The Alexander Palace was made up of a centre and two wings. All the state apartments and the formal reception rooms were in the centre. The imperial family’s private apartments were in one wing, the ministers of the court and the attendant staff in the other. Ricky Crabbe decided to remain with the coachman. He would, he said, take a peep inside a bit later. In reality, he was rather overwhelmed by the grandeur of the surroundings, the troops of horsemen riding round the walls of the park on permanent patrol against terrorists, the soldiers and policemen who stopped the carriage at the entrance gate and peered carefully into all their faces before writing their names down in a book, the sentries in their long coats striding up and down the outside of the building at regular intervals as if they were mobile flower boxes.

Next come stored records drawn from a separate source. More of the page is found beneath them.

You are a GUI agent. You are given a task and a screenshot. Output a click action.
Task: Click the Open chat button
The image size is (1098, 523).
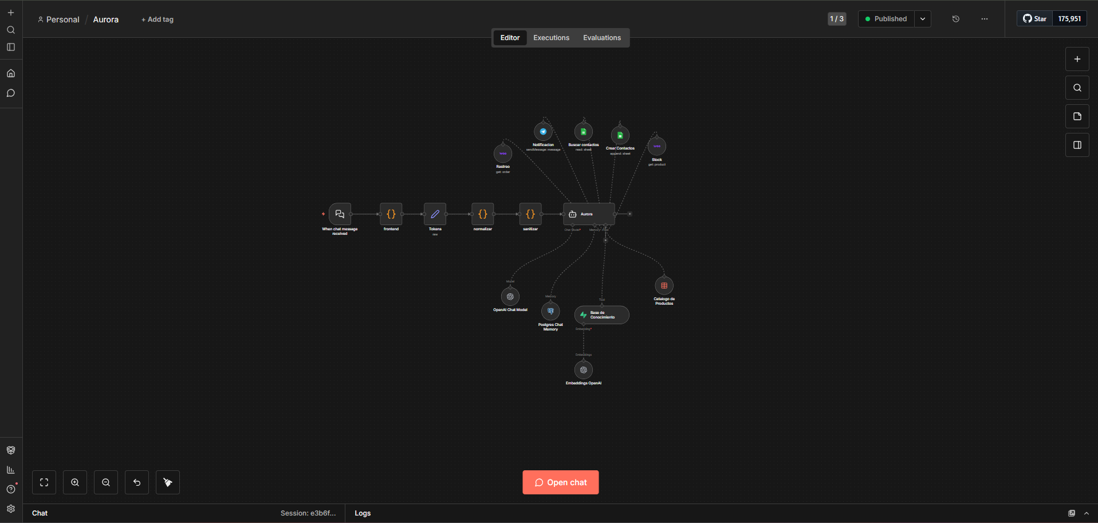(x=560, y=482)
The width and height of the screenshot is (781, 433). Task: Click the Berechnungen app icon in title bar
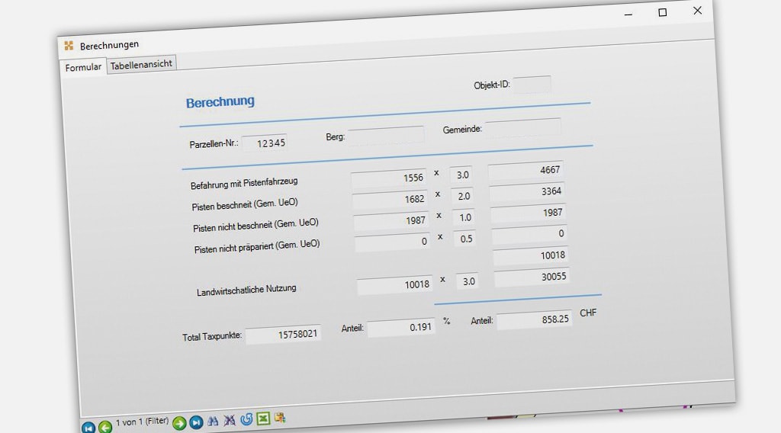pyautogui.click(x=69, y=46)
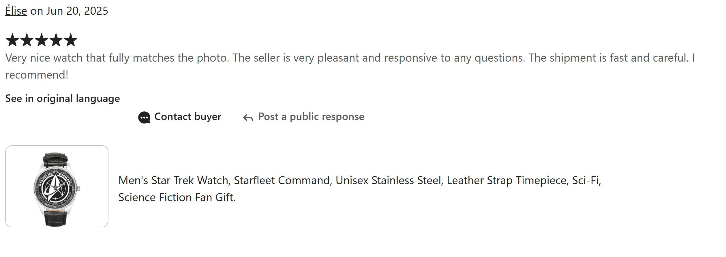
Task: Click the 'Very nice watch' review sentence
Action: pos(117,58)
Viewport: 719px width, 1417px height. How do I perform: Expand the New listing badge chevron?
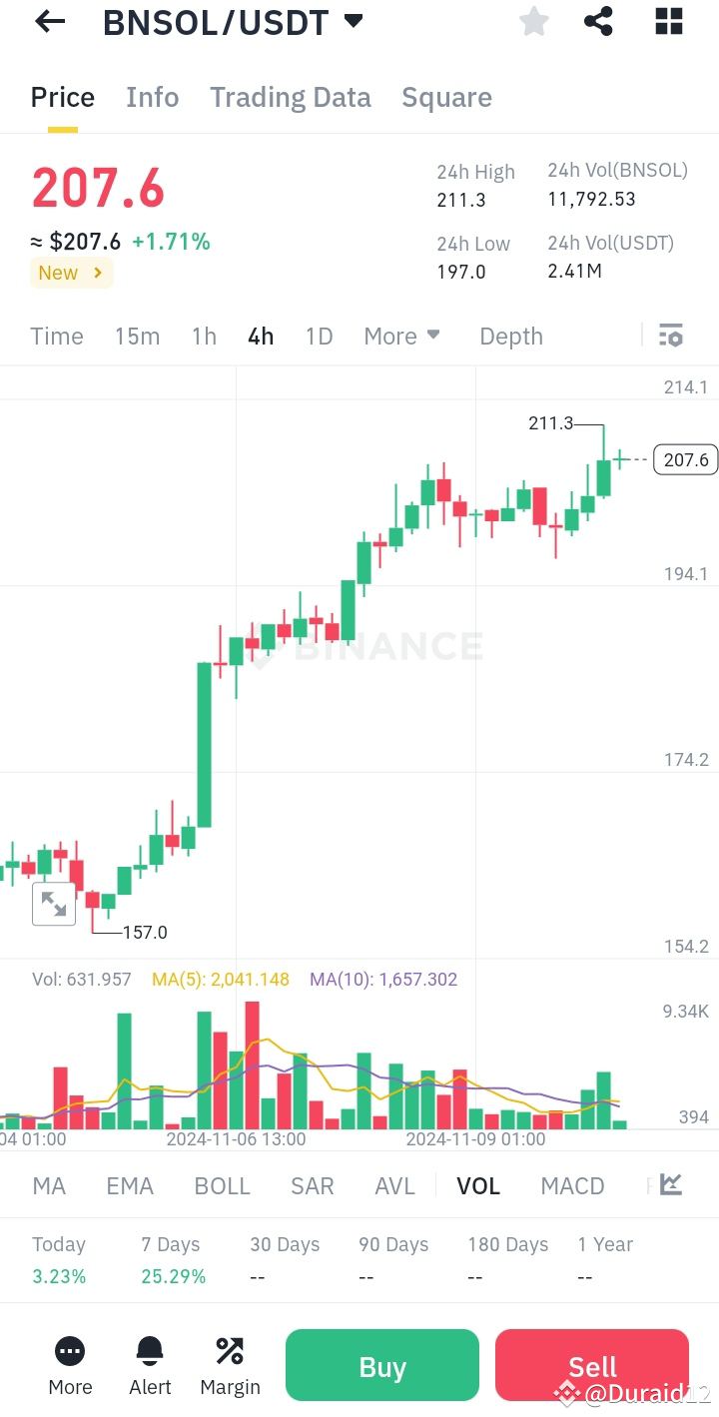[97, 272]
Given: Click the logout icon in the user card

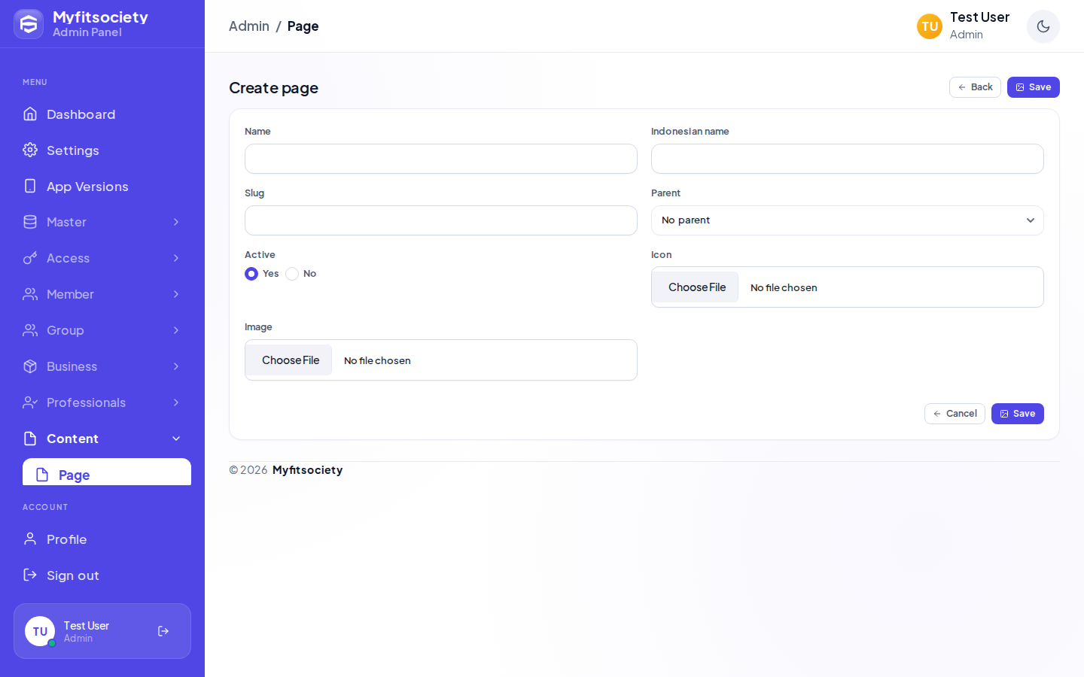Looking at the screenshot, I should (163, 631).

Powerscourt and his two companions were guided on their journey to the Tsar by a symphony in gold braid and a footman with a plumed hat. Through the audience rooms they went, through the Empress’s private drawing room, down a long corridor leading to the private apartments. In the last room at the end of the corridor the Tsar’s personal aide-de-camp indicated that Johnny and Mikhail were to wait there with him. He began an animated conversation with Mikhail on the virtues of the capital’s most expensive restaurants. Powerscourt felt his mind going far away to the ice on the Nevskii Prospekt where a fellow countryman lay dead, ignored and forgotten by the authorities. A strangely clad Ethiopian was on guard outside the Tsar’s door. As he opened it the symphony in gold braid coughed slightly and announced in perfect English:
‘Your Imperial Majesty! Lord Francis Powerscourt from His Britannic Majesty’s Foreign Office!’